Methods: With the use of a cross-sectional design, 161 ICD recipients from 1 device clinic were mailed self-administered questionnaires, including the Dependency on Technology Scale, Brief Illness Perception Questionnaire, Florida Shock Anxiety Scale, Florida Patient Acceptance Survey, and Short Form-12 (SF-12). Hierarchical multiple regressions and analyses of variance were performed.

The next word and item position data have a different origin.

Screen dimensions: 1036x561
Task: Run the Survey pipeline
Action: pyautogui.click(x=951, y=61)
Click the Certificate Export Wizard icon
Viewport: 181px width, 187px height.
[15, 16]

Results: The final sample size was 101 participants. Mean (SD) age was 68 (13) years; 72% of the participants were men, 99% were white, and 30% reported receiving a shock(s). A total of 80% reported positive attitudes toward technology dependency; 14%, neutral; and 6%, negative (Dependency on Technology Scale). Illness perceptions were positive (Brief Illness Perception Questionnaire; mean[SD], 34.5 [12.6]), shock anxiety was elevated (Florida Shock Anxiety Scale; mean [SD], 16.5 [6.7]), and device acceptance was good (Florida Patient Acceptance Survey; mean [SD], 74.9 [17.0]). Physical health QOL was low (SF-12; mean [SD], 38.6 [11.3]) and mental health QOL was moderate (SF-12; mean [SD], 50.6 [10.0]). Attitudes toward technology dependency significantly accounted for the variance seen in device acceptance and mental health QOL beyond age, gender, number of shocks, illness perceptions, and shock anxiety by 5.7% (P = .001) and 3.3% (P = .04), respectively. Significant differences were seen in device acceptance between those with negative and neutral attitudes (P = .001) and those with negative and positive attitudes (P < .001) and in shock anxiety and mental health QOL between those with negative and those with positive attitudes (P < .001).


Conclusions: Attitudes toward technology dependency is significantly associated with psychological outcomes and may explain the psychological distress in some ICD recipients. Degree of positivity toward technology dependency influences these outcomes. Research evaluating attitudes toward technology dependency and testing of interventions focusing on these attitudes is warranted.